I took a few deeps breaths and noticed the mixture of feelings I was experiencing, the tightening of my jaw and chest. I knew this was a time to come forward with my best and highest self, to dig down deep to find as much equanimity, curiosity, and beginner’s mind as I could muster. I looked at everyone and said, “Clearly, something is not working here. I apologize. I’m curious and interested — what is it that isn’t working, and more importantly, what is it each of you wants from this time together? We have two more days scheduled. What would be most useful to each of you? Let’s go around the circle and hear from everyone.”
I was surprised to learn that these eight couples were eager to explore this time of transition in their lives. They were all in the midst of a major shift in their work and personal lives. For many, their children were no longer living with them. They expressed a mixture of fear and anticipation regarding retirement and the next stage of their lives. They wanted time to explore these issues with their partners and with the group.
I could have stuck to my agenda or attempted to maintain my role as an authority or expert. I don’t think it would have worked out very well. Instead, I felt I needed to be transparent, present, curious, and open to learn what was actually happening and needed in this situation. I needed to let go of my assumptions, my needs, my fears, and my plan and listen to the participants.
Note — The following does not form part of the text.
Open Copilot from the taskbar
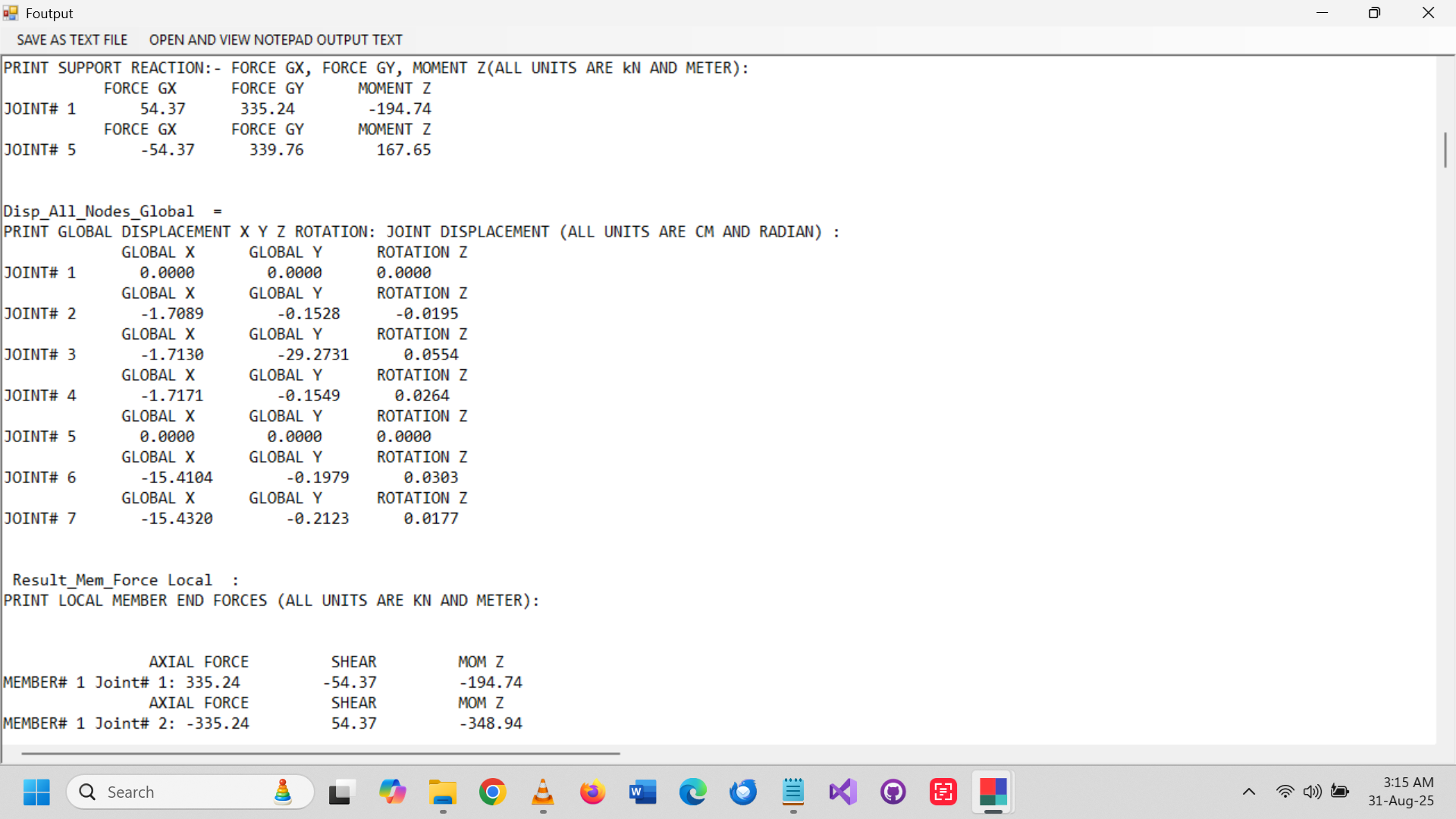This screenshot has width=1456, height=819. (392, 792)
I shifted the focus of the retreat toward an exploration of how they as individuals and as couples would engage with the next part of their lives. I got them into groups of threes to talk about their fears and their aspirations. Next, I asked them to go into separate spaces in the room as couples and had each of them answer the question, “Please tell me, how can I love you better?” During these encounters, a good deal of emotion and some tears were expressed. Now the retreat was much more aligned with their needs. When we came together as a group at the conclusion of the three-day retreat, and I again went around the table asking for a single word, people said: “Surprised.” “Calm.” “Community.” “Hopeful.”
The book Be Here Now by Ram Dass was published in 1971, when I was nineteen, and it had a major impact on me. It presented the possibility of finding a meaningful life by going beyond conventional ways of seeing ourselves and the world. I was introduced to the concept of not being an expert, of beginner’s mind, through what Ram Dass called “the most exquisite paradox” — as soon as you give it all up, you can have it all. When you relax thinking that you already know, there are many more possibilities.
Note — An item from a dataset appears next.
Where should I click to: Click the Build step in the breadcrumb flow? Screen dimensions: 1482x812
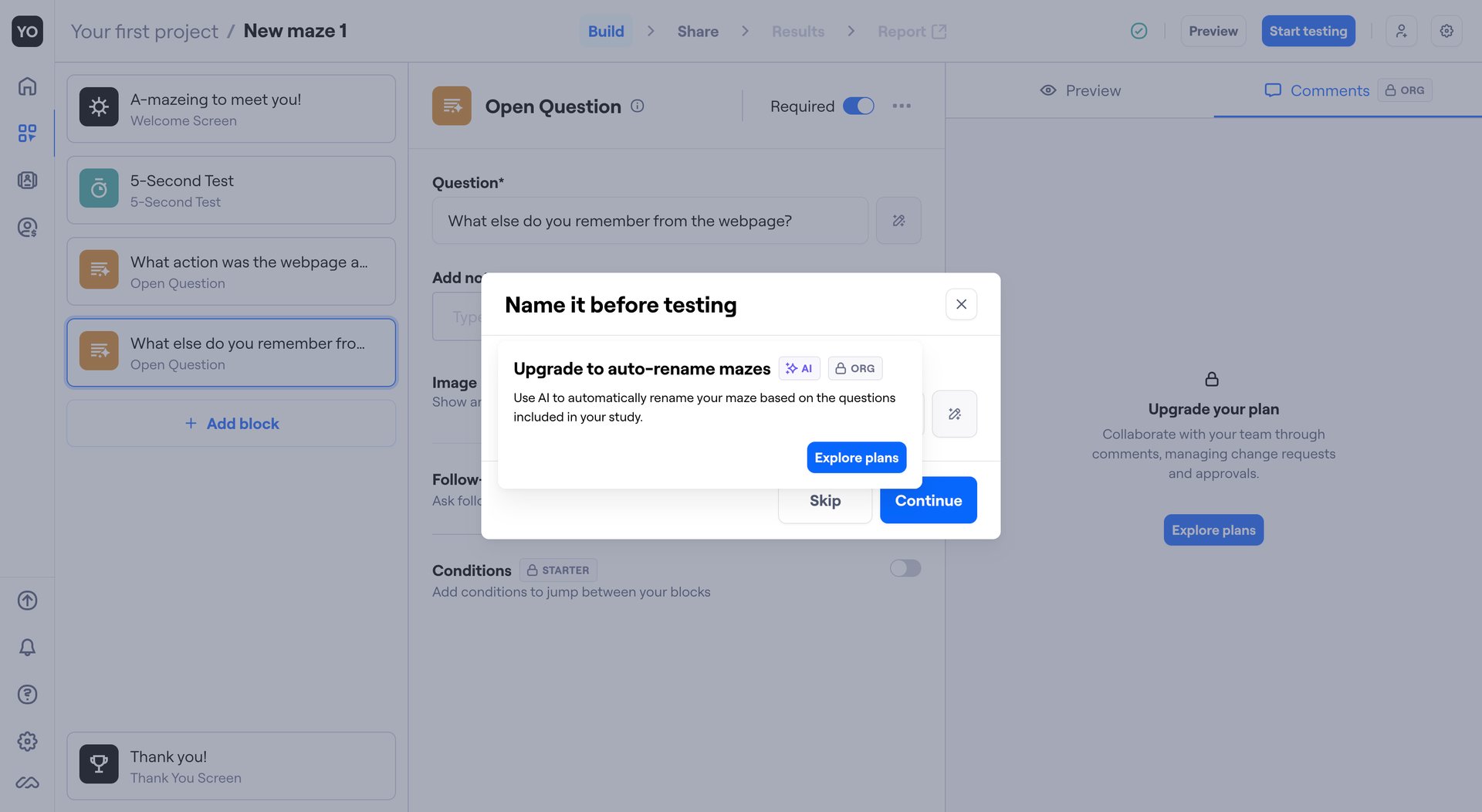[x=607, y=31]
This practice is simply about making a sincere effort to listen without grasping, to respond without reacting, to be willing to learn from each person and each situation.
DON’T BE AN EXPERT
KEY PRACTICES
• Adopt “beginner’s mind,” or seeing without assuming, anticipating, or judging.
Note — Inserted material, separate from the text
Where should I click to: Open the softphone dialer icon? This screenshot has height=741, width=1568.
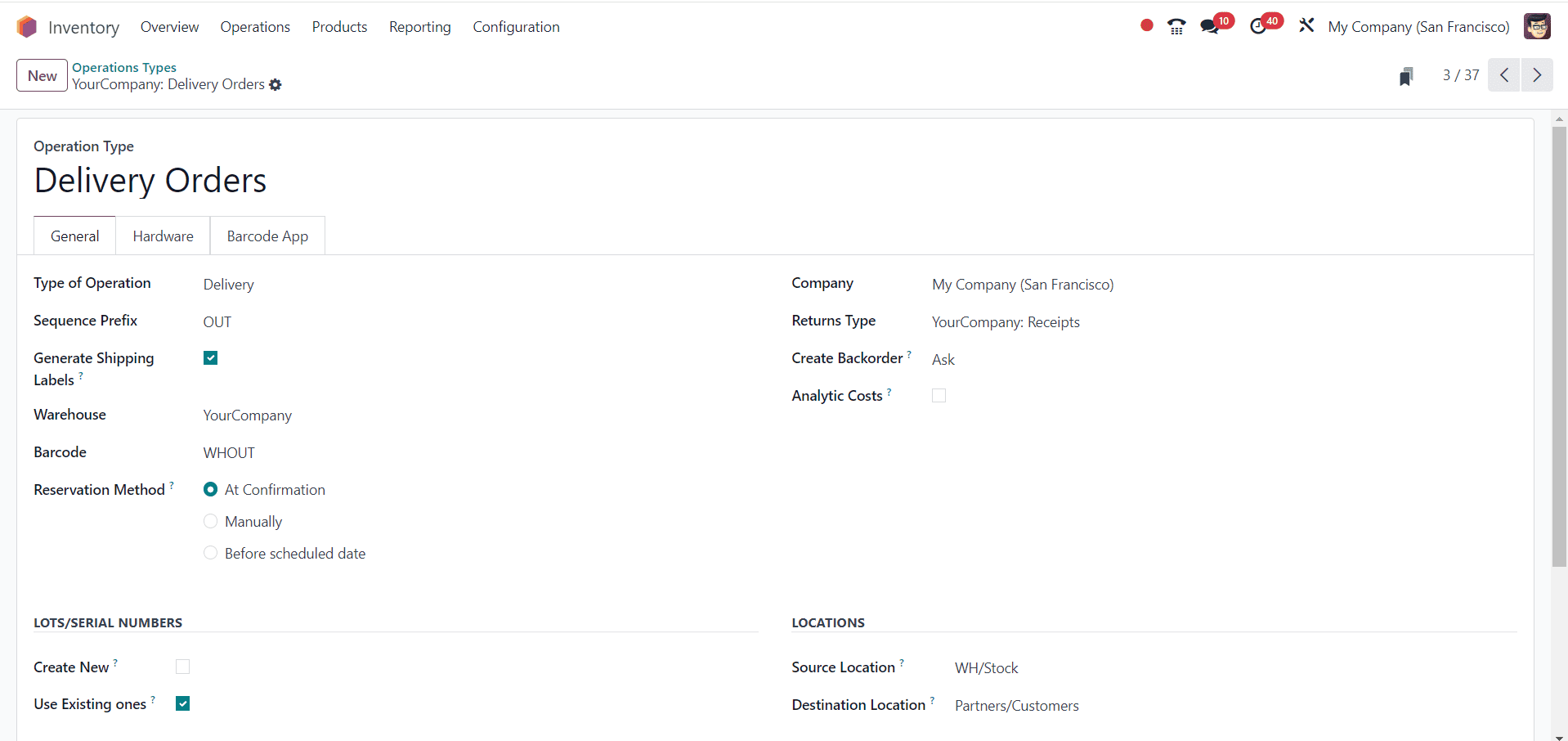tap(1176, 25)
• Embrace failure. Practice “I failed” when things don’t go as planned or expected.
• Practice seeing things as if for the first time, such as your hand or while walking.
• Notice mind wandering and rumination.
• Bring awareness to your experiencing self and to your remembering or storytelling self.
• Notice your filters. What stories get in the way of listening?
• Avoid assuming you know what others feel and think; instead, listen to learn what is “invisible” to you.